Selected publications

  • Human MAIT cells inhibit alloreactive T-cell responses and protect from acute graft-versus-host disease.
    Talvard-Balland N, Lambert M, Chevalier MF, Tourret M, Bohineust A, Milo I, Parietti V, Yvorra T, Socie G, Lantz O, Caillat-Zucman S.
    [under review in JCI Insight]
  • Human MAIT cells are devoid of alloreactive potential: prompting their use as universal cells for adoptive immune therapy.
    Tourret M, Talvard-Balland N, Lambert M, Ben Youssef G, Chevalier MF, Bohineust A, Yvorra T, Morin F, Azarnoush S, Lantz O, Dalle JH, Caillat-Zucman S.
    J Immunother Cancer. 2021 Oct;9(10):e003123.
  • Expansion of Circulating CD49b+LAG3+ Type 1 Regulatory T Cells in Human Chronic Graft-Versus-Host Disease.
    Talvard-Balland N, Sutra Del Galy A, Michonneau D, Le Buanec H, Chasset F, Robin M, Peffault de Latour R, Xhaard A, Sicre de Fontbrune F, Parquet N, Duchez S, Schiavon V, Rybojad M, Bergeron-Lafaurie A, Bagot M, Bensussan A, Caillat-Zucman S, Socié G, Bouaziz JD, de Masson A.
    J Invest Dermatol. 2021 Jan;141(1):193-197.e2

Deciphering TIM-3 signaling to enhance anti-leukemia immunity against AML

Allogeneic hematopoietic stem cell transplantation (allo-HCT) is the primary curative treatment for patients with acute myeloid leukemia (AML). The therapeutic benefit of allo-HCT relies on a robust T cell-mediated graft-versus-leukemia effect (GVL)1. However, allo-HCT as treatment for AML has two major limitations: (i) AML tumor relapse, still occurring in around 40% of patients2 and (ii) the development of graft-versus-host disease (GVHD). GVHD represents the most common life-threatening complication where donor T cells recognize, target and attack healthy tissues in the recipient3,4. While relapse after allo-HCT remains a major therapeutic challenge, several immune escape mechanisms involved have been identified, including the overexpression of inhibitory receptor ligands by AML cells, leading to direct inhibition of immune cell function.

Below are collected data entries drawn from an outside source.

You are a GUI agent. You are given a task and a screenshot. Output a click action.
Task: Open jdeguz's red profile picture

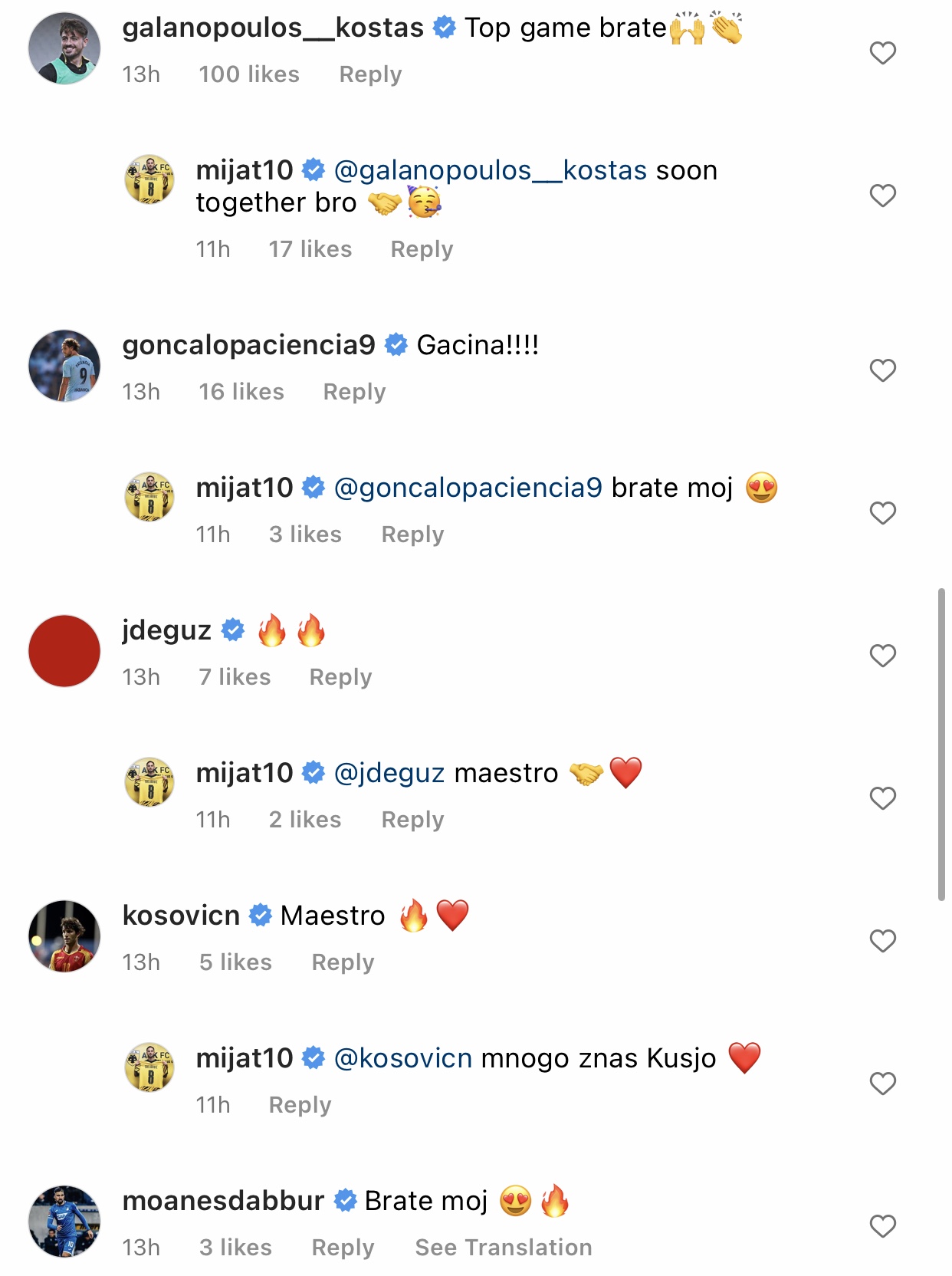(x=64, y=651)
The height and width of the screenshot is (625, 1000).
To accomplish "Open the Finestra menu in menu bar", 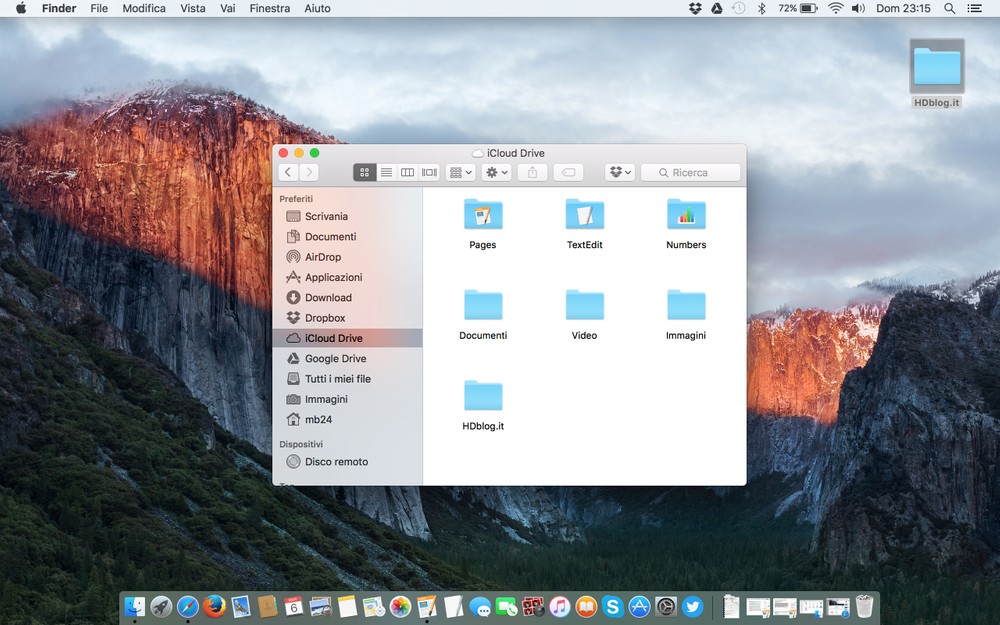I will 270,8.
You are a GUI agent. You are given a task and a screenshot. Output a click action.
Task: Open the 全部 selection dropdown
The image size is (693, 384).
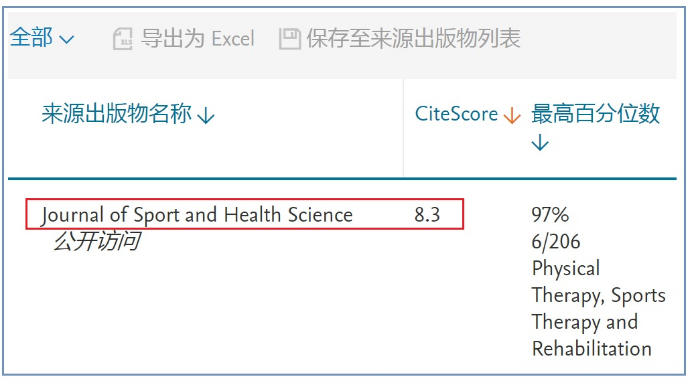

TIM-3, first identified as a molecule expressed on interferon-γ producing T cells, has recently emerged as an inhibitory receptor (IR)5,6, and more broadly, as a marker for T cell dysfunction/exhaustion in cancer7, which makes it a promising target for enhancing T cell immunity against AML. Exhaustion is a functional state characterized by a loss of proliferative capacity, decreased cytokine production and reduced cytotoxic activity5. In addition, TIM-3 and its ligand Galectin-9 are highly expressed on leukemic stem cells, inducing an autocrine loop that is essential for their self-renewal and AML development8.

In this project, I aim to investigate the mechanisms of TIM-3 blockade to overcome immune escape and reinvigorate immune cells to enhance anti-leukemia immunity after allo-HCT in AML.

Aim 1 To study TIM-3 blockade in the allogenic context, including signaling pathway networks (still not fully understood), metabolic status of donor cells or with regard to GVHD development.

Aim 2 To decipher the interaction between oncogene signaling and IR(s) / ligand(s) expression to identify intrinsic resistance or beneficial mutations to TIM-3 blockade, leading to personalized treatment(s) and/or prognostic biomarker(s).

Aim 3 To characterize ICI combinations to overcome potential treatment resistance.

Immune-checkpoint inhibitors monotherapies often lead to the acquisition of Ab resistance (e.g., aberrant cell signaling), inducing tumor relapse and immune-related adverse events (irAEs), resulting in inflammation9. Combination treatment with immunotherapies appears to be a favorable strategy to prolong the activation of the immune response, decrease immunosuppression, and target signaling and resistance pathways, leading to a more durable and long-lasting treatment.

References

1. M. M. Horowitz et al. Blood 75, 555-562 (1990).

2. P. Tsirigotis et al. Bone Marrow Transplant 51, 1431-1438 (2016).

3. G. Socie, J. Ritz. Blood 124, 374-384 (2014).

4. R. Zeiser, B. R. Blazar. N Engl J Med 377, 2167-2179 (2017).

5. E. J. Wherry, M. Kurachi. Nat Rev Immunol 15, 486-499 (2015).

6. K. O. Dixon et al. Nature 595, 101-106 (2021).

7. M. Hashimoto et al. Annu Rev Med 69, 301-318 (2018).

8. Y. Kikushige et al. Cell Stem Cell 17, 341-352 (2015).

9. K. L. Reynolds et al. J Immunother Cancer 9, (2021).